The group that represents waste haulers in the province isn’t happy about new regulations soon to be voted on by Metro Vancouver.
The regional district says the new rules would cut down on banned trash items, such as recyclables, going to the landfill and would ensure that people using the region’s transfer stations are paying for them.
Under the proposal, any hauler collecting more than 10 tonnes of mixed municipal solid waste per month or operating mechanically unloading vehicles would be required to apply for a commercial hauler licence.
A licence would require haulers to do two things: ensure the waste they deliver to the region’s transfer stations doesn’t contain banned items, such as cardboard or food waste, and provide recycling containers to all their multi-family customers.
Waste Management Association of B.C. past president Steve Bryan says requiring haulers to monitor what their customers throw out, and fine them if they don’t comply, is unreasonable.
“It makes no sense,” Bryan said. “Multi-family is the hardest area to get the message across to. If we’re talking to a property manager, then we’re not getting to the person who’s doing it.”
The haulers can’t always tell what’s inside a garbage bag, he added.

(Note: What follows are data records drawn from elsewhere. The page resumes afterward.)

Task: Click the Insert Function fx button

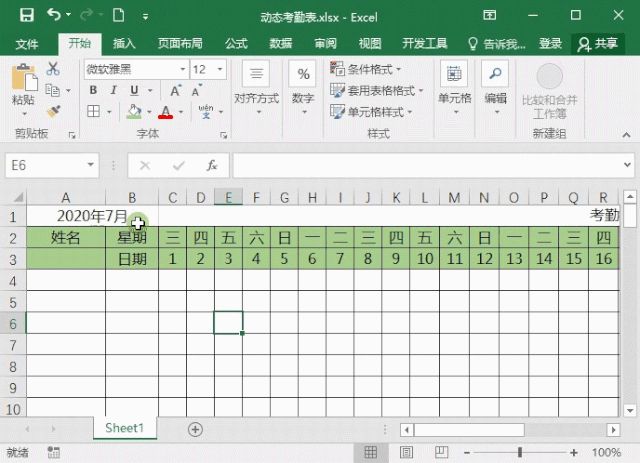Action: 211,165
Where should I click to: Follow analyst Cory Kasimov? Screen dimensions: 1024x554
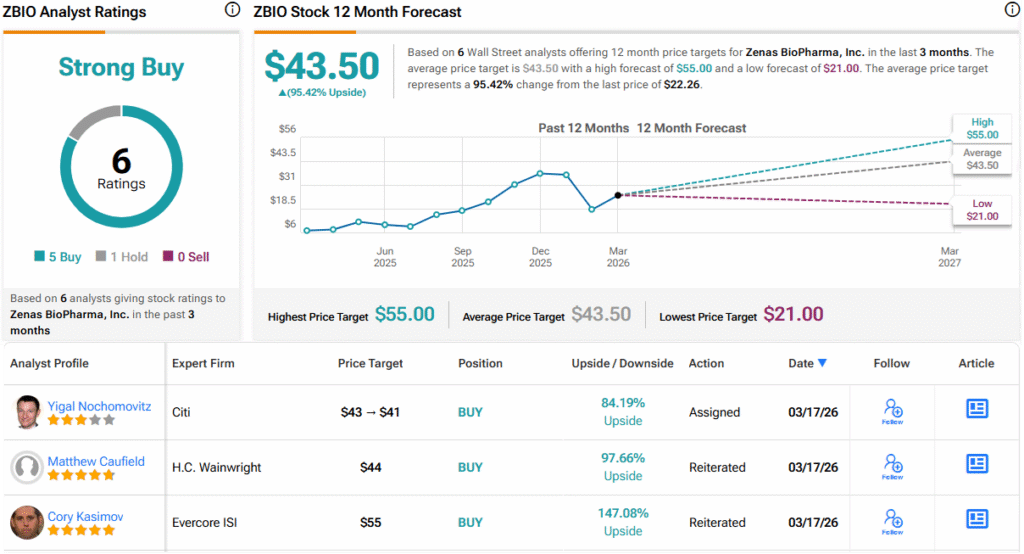pyautogui.click(x=893, y=521)
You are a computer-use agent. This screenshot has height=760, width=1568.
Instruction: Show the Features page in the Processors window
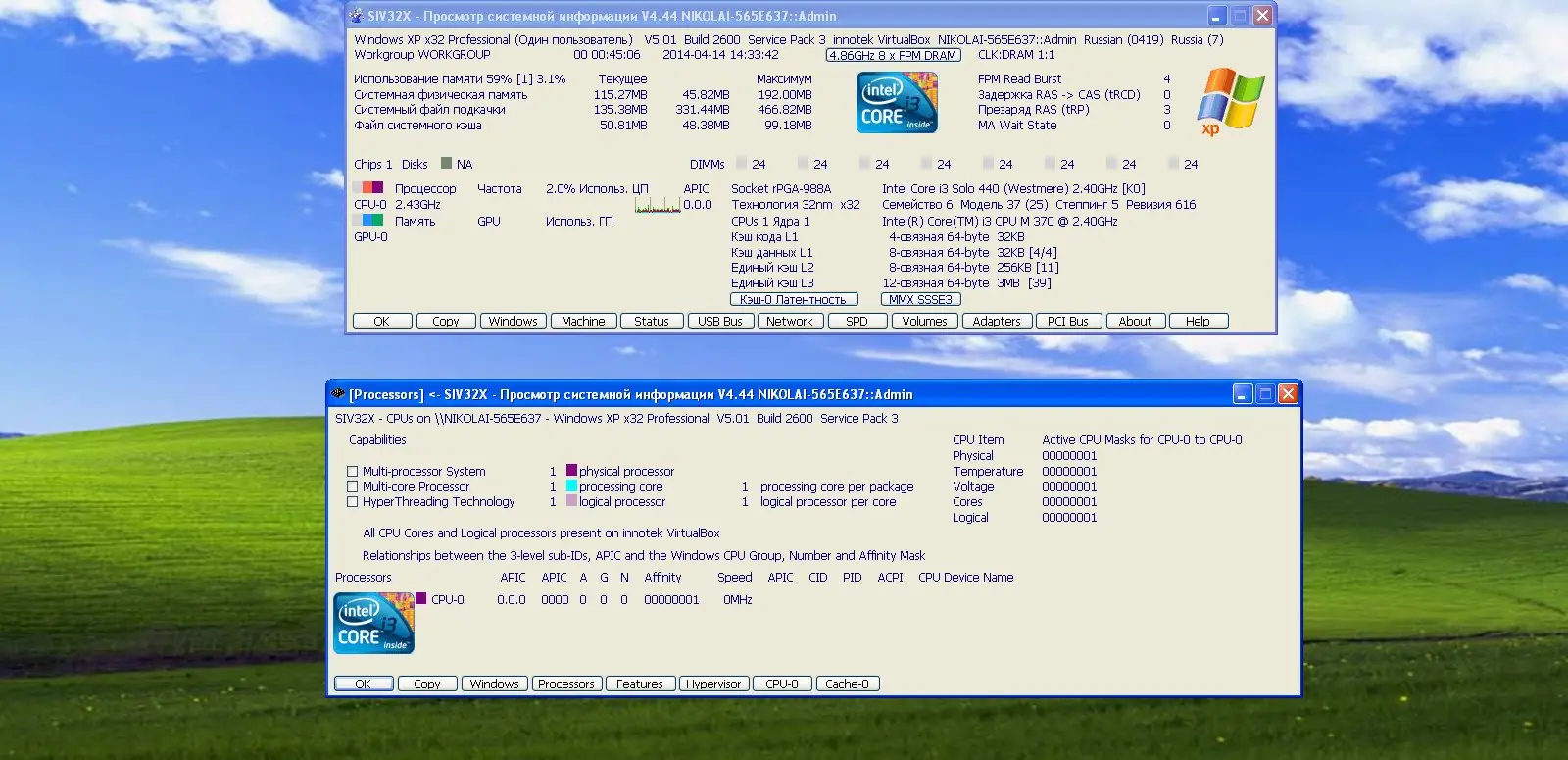(640, 684)
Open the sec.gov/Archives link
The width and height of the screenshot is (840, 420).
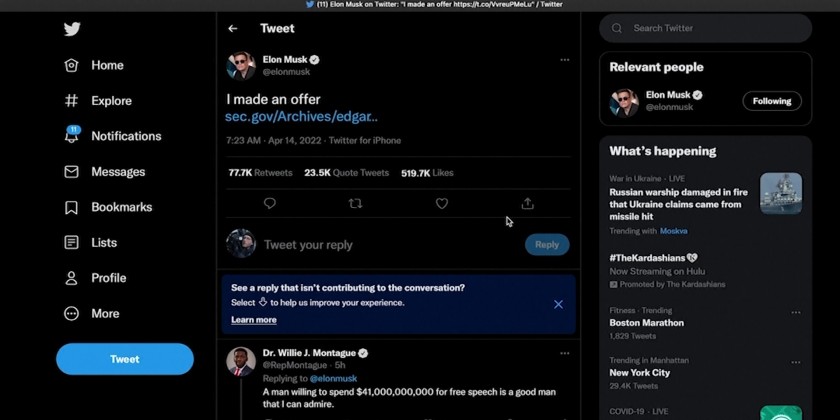click(301, 117)
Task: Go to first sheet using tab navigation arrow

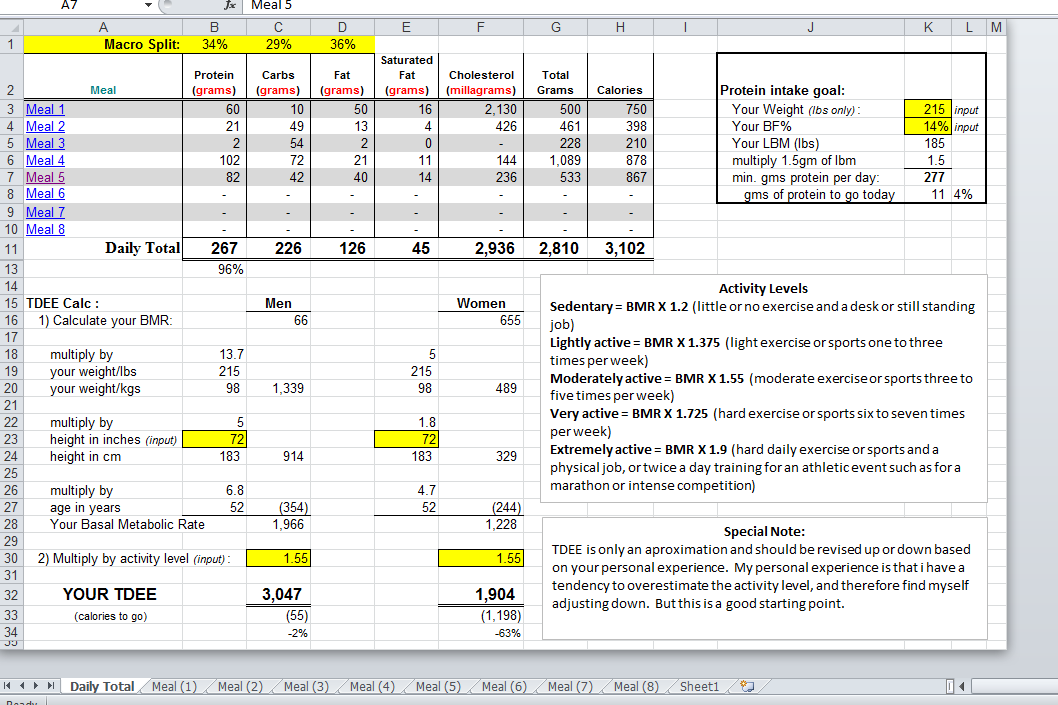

Currently, people in Metro Vancouver can’t throw corrugated cardboard; recyclable paper; green waste; containers made of glass, metal or banned recyclable plastic; beverage containers; food waste or clean wood.
Making disposal bans stick
The regional district’s solid waste manager, Paul Henderson, said making the haulers responsible for what they bring to transfer stations is more efficient.
Often, Henderson said, cities have bylaws in place requiring people to recycle, but they have no way of enforcing the bylaws.
“The challenge that the local government is trying to work directly with individuals and there are thousands and thousands of [them],” Henderson said. “The haulers already have the relationship with the generators, and it makes the enforcement of a bylaw much more simple and effective.”
The proposal is modelled on one in Portland, Ore., in which the city provides commercial recycling containers. Henderson said Metro Vancouver has no plans to do so, citing the region’s “diverse collection network” where one type of container wouldn’t work across the board.
Paying into the system
The second proposed regulation involves a generator levy to cover the costs for transfer stations and solid waste planning.
The levy would not add to tipping costs for haulers who take their waste to Metro landfills, as the fee is factored into Metro tipping costs. But if they take their waste to any other region’s landfill, that levy must still be paid to Metro Vancouver.
Henderson said the generator levy came around because garbage picked up in Metro Vancouver was often taken to facilities outside the region, where tipping costs did not contribute to their fixed costs and disposal bans couldn’t be enforced. In other words, it was cheaper for haulers to dump their trash elsewhere.
The levy would start at $40 per tonne and increase to $50 over five years.
On Friday, regional district staff were directed to bring bylaws on both the commercial waste licence and the generator levy to the board at their next meeting.
Bryan said he believes both added fees are meant to pay for one thing: a second incinerator.
However, Metro Vancouver says plans for a second incinerator were put on hold in 2015, with nothing new so far in its five-year capital plan.